TEXT PROVIDED:
--*--


  • Q. Talk about Dr. Elaine Larson (Matt’s psychologist for over five years at the Fulton State Hospital)
    Matt: Elaine has helped me out tremendously. She has taken her knowledge of the what the disease is and how the human mind works and all the studies she’s read, I think she has a Ph.d. or something. She’s really intelligent and she analyzes it and breaks it down and basically she can just tell you this is what this is, this is not true, this is false. Q. Will you miss working with her? Matt: She’s very dear to me. I love her. She’s helped me big-time. I don’t know how to explain it, but every step of the way she’s talked with me and explained. all my problems I’ve talked to her about all the years of my life. And she just listens. She’s a good friend.
      
  • Q. What has your brother’s support meant to you?
    Matt: Oh, I love my brother. He’s my number one person. I really do love him. My family has stuck behind me 110 percent. You can’t ask for a greater family. I really miss him. He’s a hell of a brother. Best brother on earth, best brother on earth. He helped you out. He’s a good guy. he really is. I think the world of him, let’s put it that way.
      
  • Q. When did you start playing the drums?
    Matt: I started playing when I was 18. I said I was either going to work out or play drums, and I said I’m not going to work out, it’s too hard, so I played drums. Cause it’s too hard to do both, cause you’d work out and your arms would get tired and you couldn’t play right, if you played drums before you worked out your arms would be tired because you played drums. I couldn’t do both at the same time so I just played drums and I really grew a fascination for ’em. I hope someday, Neil Parrett if you’re looking at me, I want to take your position. I shouldn’t have said that but I’m sorry.
      
  • Q. Who’s Neil Parrett?
    Matt: Neil Parrett is the drummer of Rush. He’s my idol.
      
  • Q. Did you play in a band?

--*--

INPUT DATA:
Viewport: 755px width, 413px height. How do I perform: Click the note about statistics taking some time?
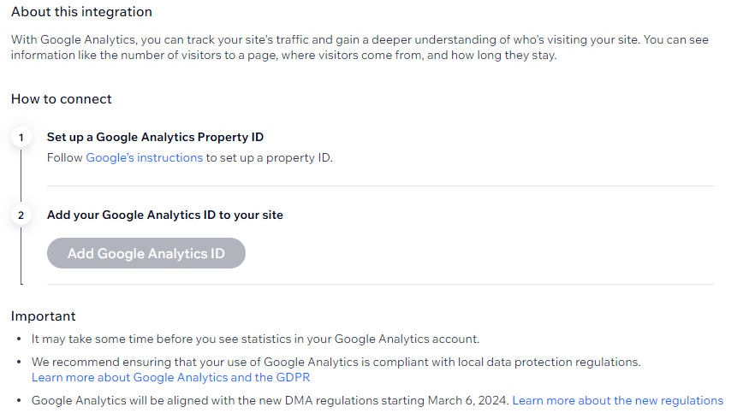click(x=255, y=339)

--*--

DIRECTIONS:
1. In the interview with Matt, rewrite the part that begins at the words "Matt: I started" and stops after "He’s my idol.", changing every "drums" to "guitar".
2. In the interview with Matt, how old was Matt when he started playing the drums?
3. Do these statements agree with the interview with Matt? For each, answer yes or no and quote the words that decide it.
(a) Dr. Elaine Larson was Matt's psychologist at the Fulton State Hospital for over five years.
(b) Matt chose to work out instead of playing drums.
(c) Neil Parrett is the drummer of Rush.

EXERCISE SOLUTIONS:
1.
Matt: I started playing when I was 18. I said I was either going to work out or play guitar, and I said I’m not going to work out, it’s too hard, so I played guitar. Cause it’s too hard to do both, cause you’d work out and your arms would get tired and you couldn’t play right, if you played guitar before you worked out your arms would be tired because you played guitar. I couldn’t do both at the same time so I just played guitar and I really grew a fascination for ’em. I hope someday, Neil Parrett if you’re looking at me, I want to take your position. I shouldn’t have said that but I’m sorry.
      
  • Q. Who’s Neil Parrett?
    Matt: Neil Parrett is the drummer of Rush. He’s my idol.

2. 18

3.
(a) Yes: "Matt’s psychologist for over five years at the Fulton State Hospital"
(b) No: "I said I’m not going to work out, it’s too hard, so I played drums"
(c) Yes: "Neil Parrett is the drummer of Rush."